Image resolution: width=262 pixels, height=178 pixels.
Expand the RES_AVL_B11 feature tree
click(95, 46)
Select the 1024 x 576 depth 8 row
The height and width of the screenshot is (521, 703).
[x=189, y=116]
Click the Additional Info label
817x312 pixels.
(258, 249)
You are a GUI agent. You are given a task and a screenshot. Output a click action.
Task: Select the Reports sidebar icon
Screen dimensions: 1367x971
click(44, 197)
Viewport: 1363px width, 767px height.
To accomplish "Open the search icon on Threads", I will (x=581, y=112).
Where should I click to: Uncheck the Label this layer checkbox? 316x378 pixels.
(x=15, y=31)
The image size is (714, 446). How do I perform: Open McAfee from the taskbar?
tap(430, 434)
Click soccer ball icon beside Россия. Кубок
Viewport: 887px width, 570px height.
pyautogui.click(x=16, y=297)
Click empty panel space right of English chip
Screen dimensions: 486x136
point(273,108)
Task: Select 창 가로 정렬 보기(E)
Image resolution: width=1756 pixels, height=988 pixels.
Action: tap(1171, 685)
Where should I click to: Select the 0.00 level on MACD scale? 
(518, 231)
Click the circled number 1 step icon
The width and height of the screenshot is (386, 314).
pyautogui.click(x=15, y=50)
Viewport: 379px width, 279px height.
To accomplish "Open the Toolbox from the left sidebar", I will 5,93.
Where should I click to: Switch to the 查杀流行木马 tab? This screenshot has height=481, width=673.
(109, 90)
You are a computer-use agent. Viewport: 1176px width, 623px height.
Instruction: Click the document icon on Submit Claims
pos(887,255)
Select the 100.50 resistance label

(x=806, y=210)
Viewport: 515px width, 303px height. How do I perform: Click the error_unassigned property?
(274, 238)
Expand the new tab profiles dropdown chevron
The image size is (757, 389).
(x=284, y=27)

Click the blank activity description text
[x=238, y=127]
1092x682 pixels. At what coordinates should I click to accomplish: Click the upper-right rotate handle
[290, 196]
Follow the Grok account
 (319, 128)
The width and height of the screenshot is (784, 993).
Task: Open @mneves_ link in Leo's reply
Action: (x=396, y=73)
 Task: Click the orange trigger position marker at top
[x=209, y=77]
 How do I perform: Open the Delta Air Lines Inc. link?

■ **EXERCISE REQUIREMENTS**: Retype the entries exactly, starting with the line that contains "Viewport: 1363px width, 767px height." and going on through the line that contains "I will 5,93.".

■ **THE COMPLETED TASK**:
Viewport: 1363px width, 767px height.
To accomplish "Open the search icon on Threads", I will (x=581, y=112).
Where should I click to: Uncheck the Label this layer checkbox? 316x378 pixels.
(x=15, y=31)
The image size is (714, 446). How do I perform: Open McAfee from the taskbar?
tap(430, 434)
Click soccer ball icon beside Россия. Кубок
Viewport: 887px width, 570px height.
pyautogui.click(x=16, y=297)
Click empty panel space right of English chip
Screen dimensions: 486x136
point(273,108)
Task: Select 창 가로 정렬 보기(E)
Image resolution: width=1756 pixels, height=988 pixels.
Action: tap(1171, 685)
Where should I click to: Select the 0.00 level on MACD scale? 
(518, 231)
Click the circled number 1 step icon
The width and height of the screenshot is (386, 314).
pyautogui.click(x=15, y=50)
Viewport: 379px width, 279px height.
To accomplish "Open the Toolbox from the left sidebar", I will 5,93.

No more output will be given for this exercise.